• _Task brief_
Nothing in the data may be changed; retype all of it.
══ Data for analysis ══
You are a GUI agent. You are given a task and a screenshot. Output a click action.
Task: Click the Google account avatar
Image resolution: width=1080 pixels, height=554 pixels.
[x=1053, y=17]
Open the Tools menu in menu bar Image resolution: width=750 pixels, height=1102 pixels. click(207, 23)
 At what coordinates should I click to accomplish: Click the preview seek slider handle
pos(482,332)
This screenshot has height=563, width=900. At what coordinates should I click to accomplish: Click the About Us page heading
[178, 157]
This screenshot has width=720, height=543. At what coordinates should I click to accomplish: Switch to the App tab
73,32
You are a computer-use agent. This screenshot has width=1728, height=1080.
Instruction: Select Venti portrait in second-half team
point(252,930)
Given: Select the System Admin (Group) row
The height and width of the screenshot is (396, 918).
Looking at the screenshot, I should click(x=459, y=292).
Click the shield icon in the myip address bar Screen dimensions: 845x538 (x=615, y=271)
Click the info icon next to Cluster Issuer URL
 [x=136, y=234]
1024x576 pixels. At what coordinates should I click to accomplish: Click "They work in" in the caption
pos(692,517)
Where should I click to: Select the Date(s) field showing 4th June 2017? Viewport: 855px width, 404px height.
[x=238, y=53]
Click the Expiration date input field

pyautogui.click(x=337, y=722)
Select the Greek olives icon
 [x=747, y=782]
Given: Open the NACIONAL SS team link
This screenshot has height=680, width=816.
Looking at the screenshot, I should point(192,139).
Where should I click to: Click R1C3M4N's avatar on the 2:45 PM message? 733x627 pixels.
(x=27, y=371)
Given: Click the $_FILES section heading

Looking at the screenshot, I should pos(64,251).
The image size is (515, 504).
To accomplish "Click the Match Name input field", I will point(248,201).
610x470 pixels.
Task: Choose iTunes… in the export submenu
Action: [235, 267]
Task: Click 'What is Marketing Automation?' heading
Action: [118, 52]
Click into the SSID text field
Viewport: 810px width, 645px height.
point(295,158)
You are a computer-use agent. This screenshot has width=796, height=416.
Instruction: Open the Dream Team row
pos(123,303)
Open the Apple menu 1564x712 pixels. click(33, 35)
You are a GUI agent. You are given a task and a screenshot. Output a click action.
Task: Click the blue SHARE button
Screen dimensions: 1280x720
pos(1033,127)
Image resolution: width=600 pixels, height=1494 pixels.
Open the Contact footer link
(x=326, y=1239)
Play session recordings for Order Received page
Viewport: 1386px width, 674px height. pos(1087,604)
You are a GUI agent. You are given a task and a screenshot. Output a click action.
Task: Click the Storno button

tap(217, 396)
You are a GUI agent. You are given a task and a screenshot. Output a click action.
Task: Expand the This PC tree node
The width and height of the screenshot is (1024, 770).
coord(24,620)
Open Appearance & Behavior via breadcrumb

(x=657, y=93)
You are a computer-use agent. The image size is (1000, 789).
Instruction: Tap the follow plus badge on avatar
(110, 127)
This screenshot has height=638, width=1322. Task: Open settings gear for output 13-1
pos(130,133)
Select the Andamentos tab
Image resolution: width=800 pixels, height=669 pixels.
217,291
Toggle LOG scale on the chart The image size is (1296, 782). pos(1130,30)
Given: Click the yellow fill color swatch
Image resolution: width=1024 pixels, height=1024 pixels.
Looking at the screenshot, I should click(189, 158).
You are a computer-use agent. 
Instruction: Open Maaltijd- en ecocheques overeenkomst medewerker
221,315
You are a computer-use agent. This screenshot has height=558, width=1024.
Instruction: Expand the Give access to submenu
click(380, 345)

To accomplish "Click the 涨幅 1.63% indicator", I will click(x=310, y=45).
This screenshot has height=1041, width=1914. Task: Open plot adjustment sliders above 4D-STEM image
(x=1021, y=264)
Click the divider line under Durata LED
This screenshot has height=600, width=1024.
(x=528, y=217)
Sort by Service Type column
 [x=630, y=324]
═══
• _Solution to this task_
You are a GUI agent. You are given a task and a screenshot. Output a click action.
Task: Click the Google account avatar
Image resolution: width=1080 pixels, height=554 pixels.
[x=1053, y=17]
Open the Tools menu in menu bar Image resolution: width=750 pixels, height=1102 pixels. click(207, 23)
 At what coordinates should I click to accomplish: Click the preview seek slider handle
pos(482,332)
This screenshot has height=563, width=900. At what coordinates should I click to accomplish: Click the About Us page heading
[178, 157]
This screenshot has width=720, height=543. At what coordinates should I click to accomplish: Switch to the App tab
73,32
You are a computer-use agent. This screenshot has width=1728, height=1080.
Instruction: Select Venti portrait in second-half team
point(252,930)
Given: Select the System Admin (Group) row
The height and width of the screenshot is (396, 918).
Looking at the screenshot, I should click(x=459, y=292).
Click the shield icon in the myip address bar Screen dimensions: 845x538 (x=615, y=271)
Click the info icon next to Cluster Issuer URL
 [x=136, y=234]
1024x576 pixels. At what coordinates should I click to accomplish: Click "They work in" in the caption
pos(692,517)
Where should I click to: Select the Date(s) field showing 4th June 2017? Viewport: 855px width, 404px height.
[x=238, y=53]
Click the Expiration date input field

pyautogui.click(x=337, y=722)
Select the Greek olives icon
 [x=747, y=782]
Given: Open the NACIONAL SS team link
This screenshot has height=680, width=816.
Looking at the screenshot, I should point(192,139).
Where should I click to: Click R1C3M4N's avatar on the 2:45 PM message? 733x627 pixels.
(x=27, y=371)
Given: Click the $_FILES section heading

Looking at the screenshot, I should pos(64,251).
The image size is (515, 504).
To accomplish "Click the Match Name input field", I will point(248,201).
610x470 pixels.
Task: Choose iTunes… in the export submenu
Action: [235, 267]
Task: Click 'What is Marketing Automation?' heading
Action: [118, 52]
Click into the SSID text field
Viewport: 810px width, 645px height.
point(295,158)
You are a computer-use agent. This screenshot has width=796, height=416.
Instruction: Open the Dream Team row
pos(123,303)
Open the Apple menu 1564x712 pixels. click(33, 35)
You are a GUI agent. You are given a task and a screenshot. Output a click action.
Task: Click the blue SHARE button
Screen dimensions: 1280x720
pos(1033,127)
Image resolution: width=600 pixels, height=1494 pixels.
Open the Contact footer link
(x=326, y=1239)
Play session recordings for Order Received page
Viewport: 1386px width, 674px height. pos(1087,604)
You are a GUI agent. You are given a task and a screenshot. Output a click action.
Task: Click the Storno button

tap(217, 396)
You are a GUI agent. You are given a task and a screenshot. Output a click action.
Task: Expand the This PC tree node
The width and height of the screenshot is (1024, 770).
coord(24,620)
Open Appearance & Behavior via breadcrumb

(x=657, y=93)
You are a computer-use agent. The image size is (1000, 789).
Instruction: Tap the follow plus badge on avatar
(110, 127)
This screenshot has height=638, width=1322. Task: Open settings gear for output 13-1
pos(130,133)
Select the Andamentos tab
Image resolution: width=800 pixels, height=669 pixels.
217,291
Toggle LOG scale on the chart The image size is (1296, 782). pos(1130,30)
Given: Click the yellow fill color swatch
Image resolution: width=1024 pixels, height=1024 pixels.
Looking at the screenshot, I should click(189, 158).
You are a computer-use agent. 
Instruction: Open Maaltijd- en ecocheques overeenkomst medewerker
221,315
You are a computer-use agent. This screenshot has height=558, width=1024.
Instruction: Expand the Give access to submenu
click(380, 345)

To accomplish "Click the 涨幅 1.63% indicator", I will click(x=310, y=45).
This screenshot has height=1041, width=1914. Task: Open plot adjustment sliders above 4D-STEM image
(x=1021, y=264)
Click the divider line under Durata LED
This screenshot has height=600, width=1024.
(x=528, y=217)
Sort by Service Type column
 [x=630, y=324]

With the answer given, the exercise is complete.